_Work order:_
State the number of lines in the material below that hold "computer", and add nothing to it.

** Opening Data extract block **

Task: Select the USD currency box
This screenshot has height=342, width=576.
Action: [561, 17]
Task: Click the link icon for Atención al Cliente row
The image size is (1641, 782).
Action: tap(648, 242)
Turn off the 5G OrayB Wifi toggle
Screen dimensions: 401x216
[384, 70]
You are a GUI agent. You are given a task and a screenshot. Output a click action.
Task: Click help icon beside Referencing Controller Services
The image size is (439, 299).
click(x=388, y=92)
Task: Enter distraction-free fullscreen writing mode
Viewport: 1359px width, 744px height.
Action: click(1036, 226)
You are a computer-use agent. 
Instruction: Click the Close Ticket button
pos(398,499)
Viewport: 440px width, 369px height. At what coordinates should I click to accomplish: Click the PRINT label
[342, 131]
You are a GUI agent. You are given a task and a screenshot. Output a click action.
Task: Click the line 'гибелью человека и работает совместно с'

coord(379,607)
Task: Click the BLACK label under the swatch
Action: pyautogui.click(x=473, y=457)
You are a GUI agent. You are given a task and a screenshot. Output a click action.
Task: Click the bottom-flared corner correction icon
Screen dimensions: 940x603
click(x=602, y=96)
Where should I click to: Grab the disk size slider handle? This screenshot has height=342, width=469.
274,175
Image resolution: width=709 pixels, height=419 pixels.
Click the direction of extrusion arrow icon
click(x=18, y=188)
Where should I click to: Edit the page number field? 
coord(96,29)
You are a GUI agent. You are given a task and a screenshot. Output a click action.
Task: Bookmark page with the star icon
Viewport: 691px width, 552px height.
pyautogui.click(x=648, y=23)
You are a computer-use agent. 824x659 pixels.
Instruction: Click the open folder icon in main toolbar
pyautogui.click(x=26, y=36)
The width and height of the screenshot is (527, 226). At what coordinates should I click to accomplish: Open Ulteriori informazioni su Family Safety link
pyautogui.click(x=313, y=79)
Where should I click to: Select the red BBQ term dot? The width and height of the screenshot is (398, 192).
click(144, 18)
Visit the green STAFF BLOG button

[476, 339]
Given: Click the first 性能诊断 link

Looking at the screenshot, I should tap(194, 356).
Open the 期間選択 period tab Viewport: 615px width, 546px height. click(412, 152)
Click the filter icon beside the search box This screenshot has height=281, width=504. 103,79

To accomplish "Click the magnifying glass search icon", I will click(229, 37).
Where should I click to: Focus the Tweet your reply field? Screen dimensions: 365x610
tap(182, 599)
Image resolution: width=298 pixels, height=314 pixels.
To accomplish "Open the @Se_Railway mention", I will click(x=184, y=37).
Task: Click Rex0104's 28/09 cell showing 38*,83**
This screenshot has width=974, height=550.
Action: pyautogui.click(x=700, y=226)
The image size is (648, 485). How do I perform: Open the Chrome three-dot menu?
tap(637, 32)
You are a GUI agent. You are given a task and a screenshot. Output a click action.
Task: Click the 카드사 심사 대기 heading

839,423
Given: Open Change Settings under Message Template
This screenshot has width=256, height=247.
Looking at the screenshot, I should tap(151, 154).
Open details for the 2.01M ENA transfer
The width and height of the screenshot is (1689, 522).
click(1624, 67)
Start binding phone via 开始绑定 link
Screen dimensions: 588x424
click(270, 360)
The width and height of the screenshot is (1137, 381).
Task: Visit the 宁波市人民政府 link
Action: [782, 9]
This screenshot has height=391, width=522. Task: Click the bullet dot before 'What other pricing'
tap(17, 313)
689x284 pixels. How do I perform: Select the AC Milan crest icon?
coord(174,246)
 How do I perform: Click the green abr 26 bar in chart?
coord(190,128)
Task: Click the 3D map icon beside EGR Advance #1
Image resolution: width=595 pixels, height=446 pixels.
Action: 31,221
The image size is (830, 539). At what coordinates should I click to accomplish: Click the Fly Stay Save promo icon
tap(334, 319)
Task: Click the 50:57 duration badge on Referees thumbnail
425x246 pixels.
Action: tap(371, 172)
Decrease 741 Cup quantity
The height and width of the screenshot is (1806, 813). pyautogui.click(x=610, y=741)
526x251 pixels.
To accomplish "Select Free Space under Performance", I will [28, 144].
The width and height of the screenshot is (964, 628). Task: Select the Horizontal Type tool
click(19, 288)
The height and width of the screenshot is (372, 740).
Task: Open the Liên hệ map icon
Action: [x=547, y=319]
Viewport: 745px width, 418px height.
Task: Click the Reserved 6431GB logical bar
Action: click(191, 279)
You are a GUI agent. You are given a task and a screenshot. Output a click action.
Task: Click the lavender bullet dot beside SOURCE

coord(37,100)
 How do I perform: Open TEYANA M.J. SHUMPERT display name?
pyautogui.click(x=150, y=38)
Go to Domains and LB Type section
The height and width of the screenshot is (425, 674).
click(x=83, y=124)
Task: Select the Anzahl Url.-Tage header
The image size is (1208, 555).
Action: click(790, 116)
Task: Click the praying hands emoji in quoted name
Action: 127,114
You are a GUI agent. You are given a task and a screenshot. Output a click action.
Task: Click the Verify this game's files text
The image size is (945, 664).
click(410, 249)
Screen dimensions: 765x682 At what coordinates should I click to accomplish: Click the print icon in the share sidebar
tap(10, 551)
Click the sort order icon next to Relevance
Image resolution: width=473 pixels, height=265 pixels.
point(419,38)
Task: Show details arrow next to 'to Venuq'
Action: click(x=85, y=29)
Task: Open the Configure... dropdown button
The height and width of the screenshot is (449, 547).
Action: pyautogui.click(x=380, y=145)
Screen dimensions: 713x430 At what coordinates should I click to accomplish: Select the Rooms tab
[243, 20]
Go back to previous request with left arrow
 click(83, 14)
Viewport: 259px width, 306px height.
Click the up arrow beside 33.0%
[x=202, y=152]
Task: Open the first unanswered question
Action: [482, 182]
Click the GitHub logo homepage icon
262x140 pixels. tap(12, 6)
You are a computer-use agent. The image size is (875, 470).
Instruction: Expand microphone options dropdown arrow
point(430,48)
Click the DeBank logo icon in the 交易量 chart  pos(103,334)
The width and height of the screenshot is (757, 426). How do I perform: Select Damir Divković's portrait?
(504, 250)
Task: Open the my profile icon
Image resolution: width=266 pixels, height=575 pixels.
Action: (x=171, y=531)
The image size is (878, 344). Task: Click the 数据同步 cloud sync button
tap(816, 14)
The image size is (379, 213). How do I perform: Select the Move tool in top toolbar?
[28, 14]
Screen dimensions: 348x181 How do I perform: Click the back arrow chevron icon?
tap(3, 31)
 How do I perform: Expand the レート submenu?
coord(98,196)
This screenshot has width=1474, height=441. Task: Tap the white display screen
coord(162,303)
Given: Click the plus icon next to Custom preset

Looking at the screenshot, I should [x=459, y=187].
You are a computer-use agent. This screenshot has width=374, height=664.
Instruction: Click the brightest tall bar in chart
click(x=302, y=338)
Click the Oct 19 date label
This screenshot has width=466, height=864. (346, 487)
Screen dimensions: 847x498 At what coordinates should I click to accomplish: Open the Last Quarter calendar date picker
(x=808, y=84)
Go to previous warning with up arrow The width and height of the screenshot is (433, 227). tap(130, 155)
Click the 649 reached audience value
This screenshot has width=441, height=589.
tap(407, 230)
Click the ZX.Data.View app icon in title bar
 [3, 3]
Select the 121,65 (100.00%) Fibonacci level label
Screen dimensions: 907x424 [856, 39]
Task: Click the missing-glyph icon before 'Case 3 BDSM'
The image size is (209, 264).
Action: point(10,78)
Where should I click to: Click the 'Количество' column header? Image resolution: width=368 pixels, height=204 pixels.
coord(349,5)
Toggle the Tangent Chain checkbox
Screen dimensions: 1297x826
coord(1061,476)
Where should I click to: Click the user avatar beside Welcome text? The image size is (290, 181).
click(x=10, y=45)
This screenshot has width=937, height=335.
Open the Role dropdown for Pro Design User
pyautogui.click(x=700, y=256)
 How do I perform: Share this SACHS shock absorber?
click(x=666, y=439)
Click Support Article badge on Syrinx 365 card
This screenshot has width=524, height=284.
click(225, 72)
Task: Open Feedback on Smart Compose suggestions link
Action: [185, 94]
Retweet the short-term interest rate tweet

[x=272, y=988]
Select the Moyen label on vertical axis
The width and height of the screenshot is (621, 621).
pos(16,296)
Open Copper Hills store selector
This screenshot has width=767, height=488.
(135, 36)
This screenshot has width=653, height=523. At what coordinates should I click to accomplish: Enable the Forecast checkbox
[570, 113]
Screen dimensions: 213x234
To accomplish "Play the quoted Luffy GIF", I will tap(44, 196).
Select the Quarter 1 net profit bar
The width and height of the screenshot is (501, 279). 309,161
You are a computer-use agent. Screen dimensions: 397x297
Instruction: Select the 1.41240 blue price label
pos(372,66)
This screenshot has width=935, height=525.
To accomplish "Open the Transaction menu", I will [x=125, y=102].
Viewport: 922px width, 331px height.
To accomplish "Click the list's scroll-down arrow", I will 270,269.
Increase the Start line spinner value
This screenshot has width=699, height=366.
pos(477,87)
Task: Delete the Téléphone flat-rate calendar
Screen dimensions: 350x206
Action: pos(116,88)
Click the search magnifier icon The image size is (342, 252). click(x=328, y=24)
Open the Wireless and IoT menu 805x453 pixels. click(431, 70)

** Closing Data extract block **

_Written solution:_
5